Saturday, October 5, 2013

All Monsters Attack at The Grand Illusion Cinema, David Lynch's "Lost Highway" at Harvard Exit & Cinerama's Horror Week: Oct 1 - Nov 2


Abundance of horror and genre flicks at cinemas all across town this month! Saturday at the Harvard Exit, next week at the Grand Illusion and the week after at the Cinerama. As the continuation of Landmark Theaters midnight movie series with the closing of the Egyptian Theater, the Harvard Exit now plays host with screenings on Saturdays. This being the season for all things gloomy and crepuscularly spooky, they've brought the horror and psychological suspense this month. The highlight of which, a rare screening of David Lynch's lopsided neo-Noir from the late 1990's, "Lost Highway". A film of halves, both thematically, narratively and qualitatively, it's split-persona structure later refined to much greater effect on Lynch's following masterpiece, "Mulholland Drive". For shear atmospheric tension though, Lost Highway's opening chapter stands as a pinnacle of all things that make the work of this American auteur great; beguiling ambiguity, impenetrable mystery, high tension, terrifying subjectivity, nightmare worlds intersecting with our own as in a dream. A compromised protagonist in a world beyond his comprehension, 'a man in trouble'. The diminished strength of it's second chapter can be accredited to some degree to it's young star, Balthazar Getty as Bill Pullman's (aka Fred Madison's) alter-self. The section saved by Patricia Arquette as a convincing modernization of the Femme Fatale and as with every Lynch film, a metaphysical(?) antagonist in the form of Robert Blake's warped 'Mystery Man'. A nice little bonus of the film was one of David Bowie's finest tracks post-1970's supplied with the credit sequence song, "I'm Deranged".

There isn't enough in the way of All Hallows' Eve theme and/or revival series, which is a shame as this truly the season for genre cinema and it's frights, atmosphere and surrealism.

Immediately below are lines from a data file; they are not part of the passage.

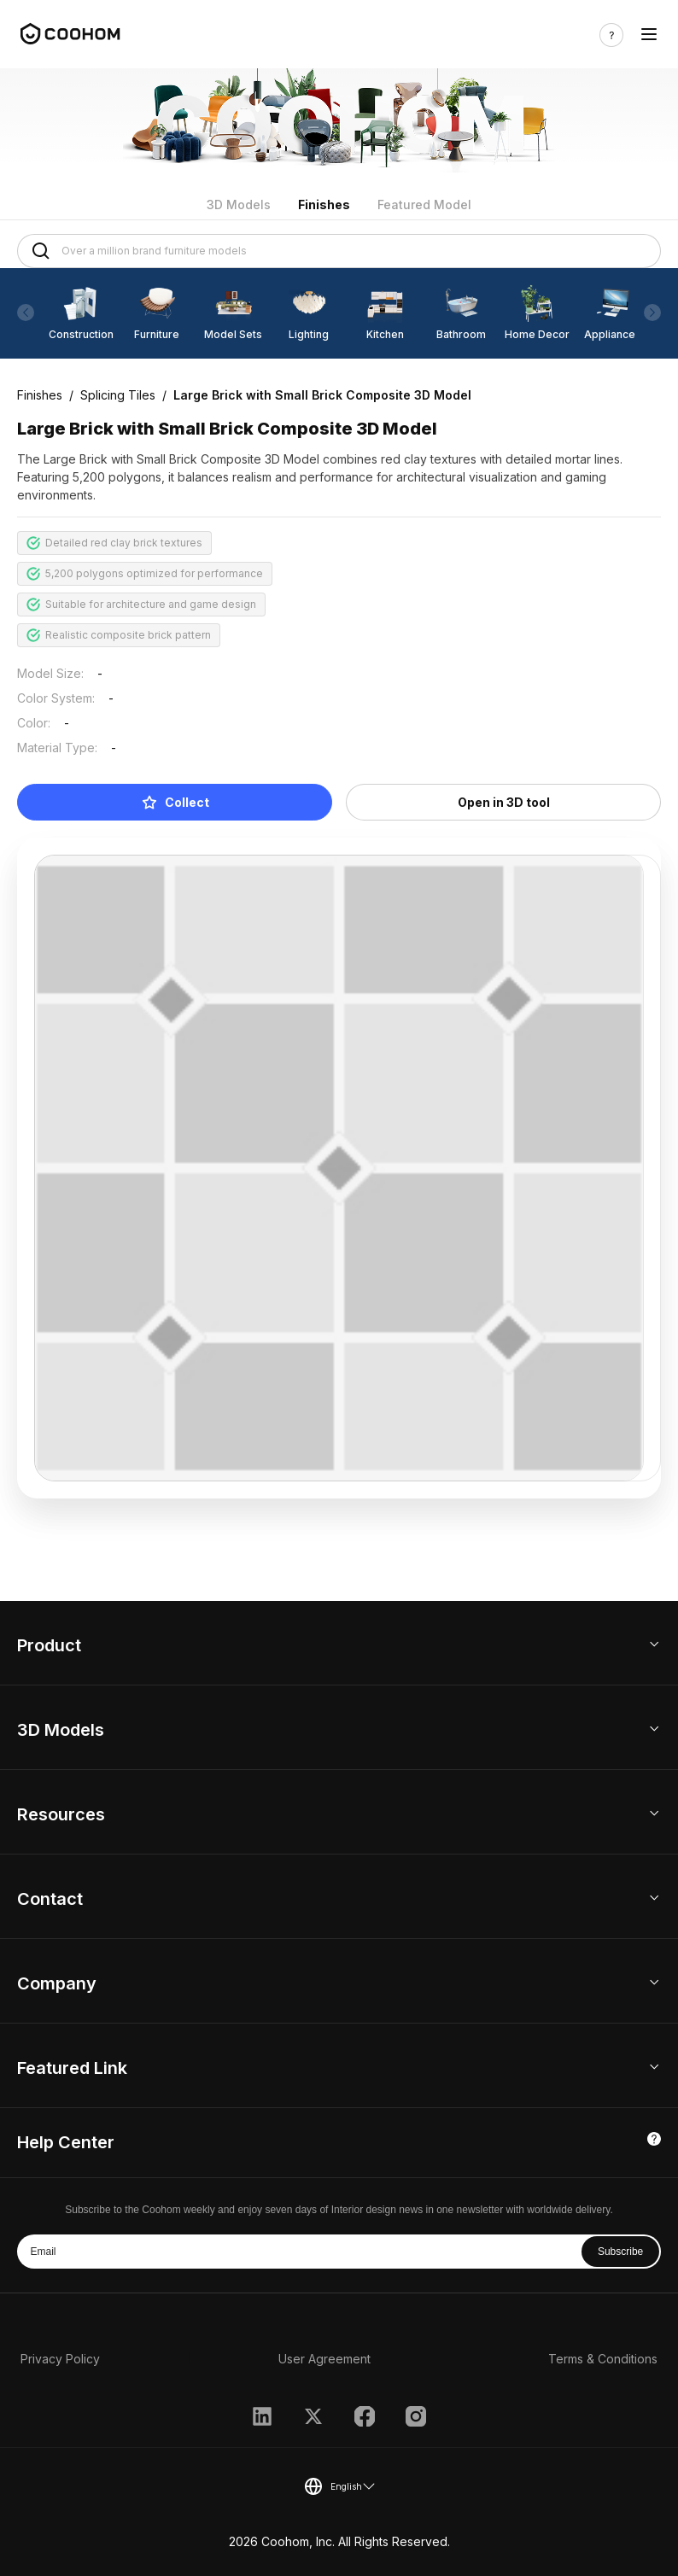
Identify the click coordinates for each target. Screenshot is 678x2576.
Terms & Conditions (603, 2358)
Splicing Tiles (117, 395)
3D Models (239, 204)
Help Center (65, 2142)
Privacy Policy (60, 2358)
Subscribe (620, 2252)
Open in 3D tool (504, 802)
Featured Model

One of the only (and longest running) has been The Grand Illusion Cinema's annual October-long All Monsters Attack calendar of horror, thrillers sci-fi and fantasy. This year's installment titled The Horror of All Monsters Attack featuring the usual 70's/80's schlock and genre gems, including this time around, the absurd hyperviolence of both installments of "Maniac Cop" and the three Lucio Fulci films inspired by the works of H.P. Lovecraft, "Zombi", "City of the Living Dead" and "The Beyond", also there's the 80's gothy horror-fantasy of Clive Barker's original "Hellraiser" and the late-70's preposterous sci-fi of Giulio Paradisi's mashup of "The Omen" and "Close Encounters of a Third Kind" that is "The Visitor". Capping it all off, the annual collaboration with Scarecrow Video and their offerings of obscure, unreleased, out-of-print, super-rarities in their The VCR That Dripped Blood 2: Undead Media night! While we're here, lets talk the incomparable one-of-a-kind resource that is Scarecrow, and how if you live in this city and are a fan of cinema (regardless of genre, style or class) it's essentially your cultural obligation to ensure their doors stay open for business. With nearly 120,000 films in their catalog, many out of print, foreign releases or ultra-rare editions, there is no singular online resource that will ever compare. Lastly! We get Horror Week spanning October 25 - 31 with screenings on the massive Cinerama screen/soundsystem of such prime works of the genre as Sam Raimi's "Evil Dead III: Army of Darkness" the new expanded, restored cut of Robin Hardy's neo-Pagan classic, "The Wicker Man", Stanley Kubrick's "The Shining" back in theaters again this year, one of John Carpenter's finest hours with his remake, the 1980's pinnacle of the genre, "The Thing". Another masterpiece of that decade, the first and the best, Ridley Scott's original "Alien" and less qualitative, but still quite fun, Richard Donner's "The Omen".